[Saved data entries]
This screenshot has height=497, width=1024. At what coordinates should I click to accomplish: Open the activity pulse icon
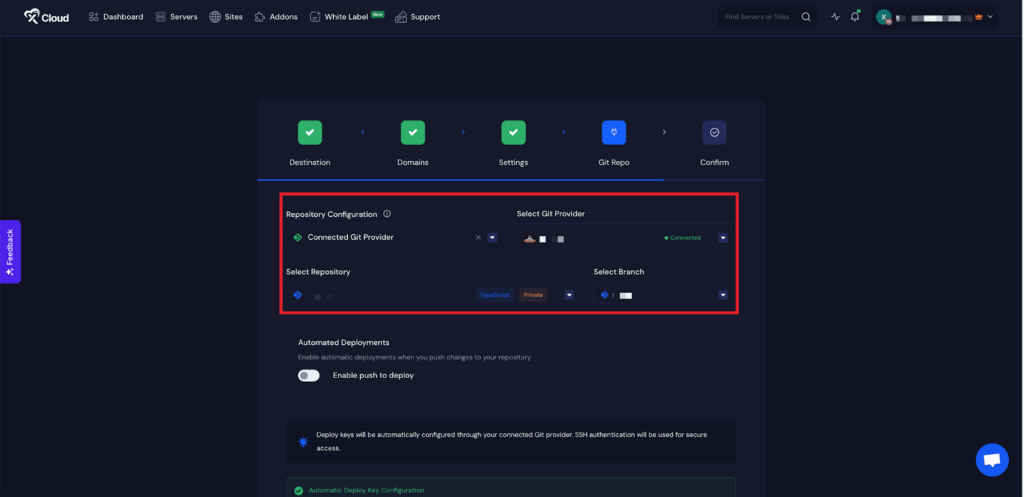coord(835,17)

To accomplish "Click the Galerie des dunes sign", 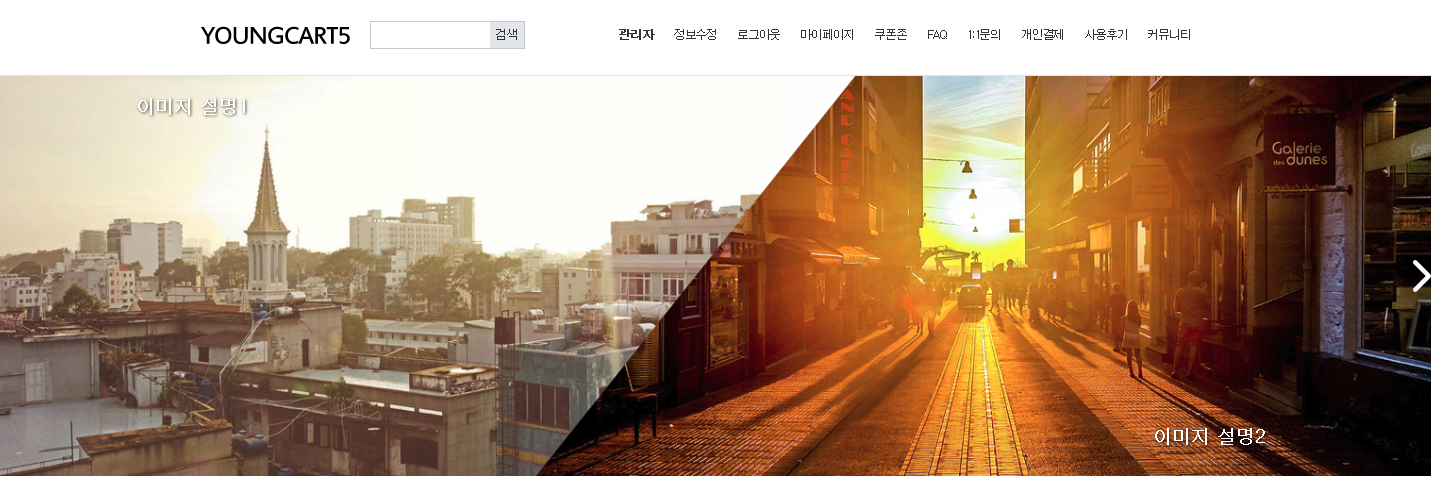I will [x=1299, y=152].
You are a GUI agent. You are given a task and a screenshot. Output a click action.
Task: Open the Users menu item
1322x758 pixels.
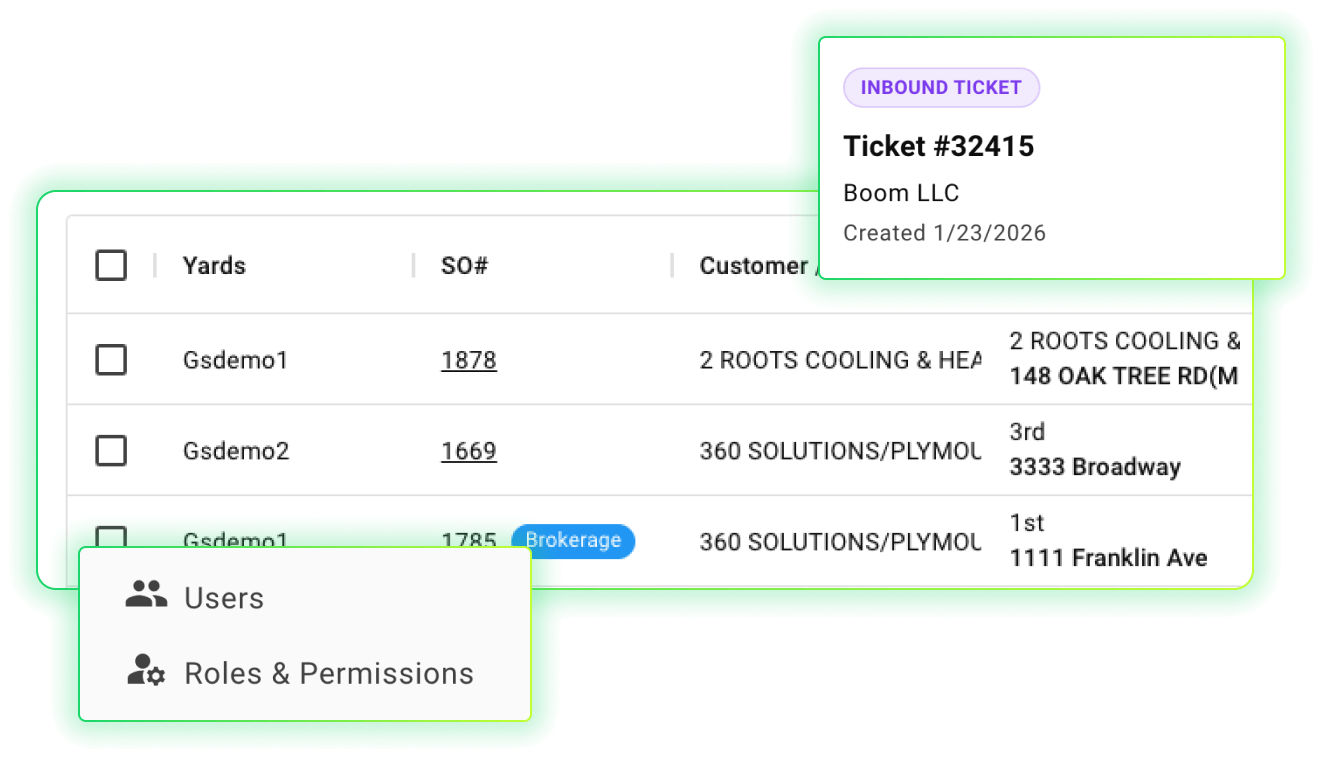coord(224,598)
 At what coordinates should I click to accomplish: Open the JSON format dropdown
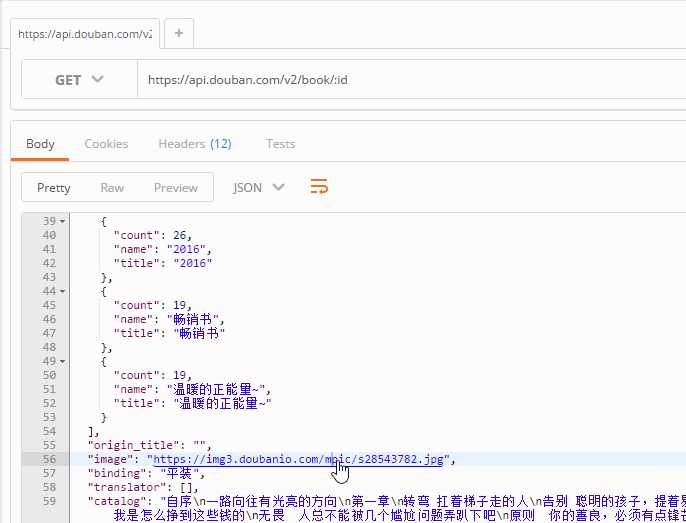(258, 187)

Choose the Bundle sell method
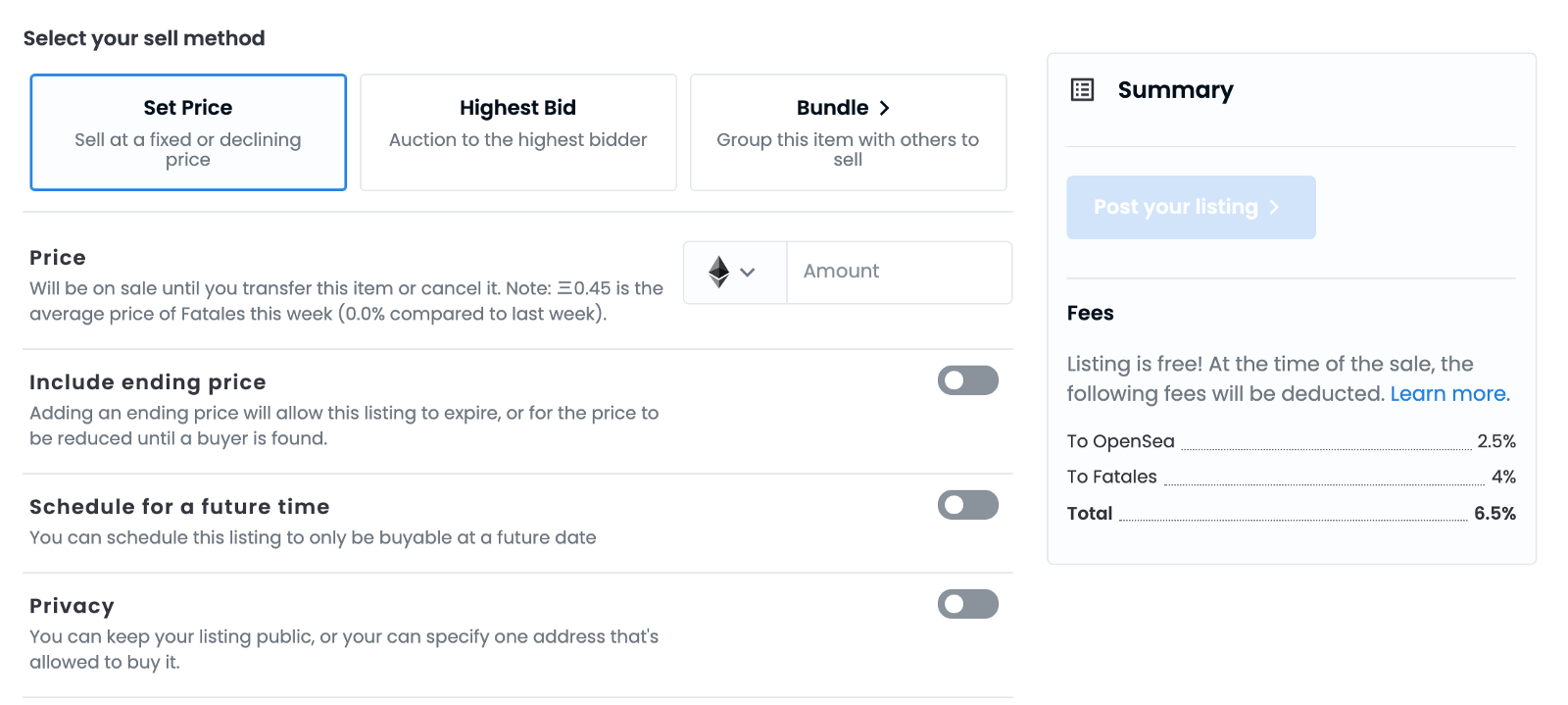pos(848,132)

■ Exercise goal
Leaving the pictures out, copy exactly the lines from the line that contains "Task: Open the Users menu item" to the last line of the data, both ends included.

■ Solution to this task
Task: Open the Users menu item
1322x758 pixels.
coord(224,598)
 At what coordinates should I click to accomplish: Open the JSON format dropdown
(258, 187)

Choose the Bundle sell method
pos(848,132)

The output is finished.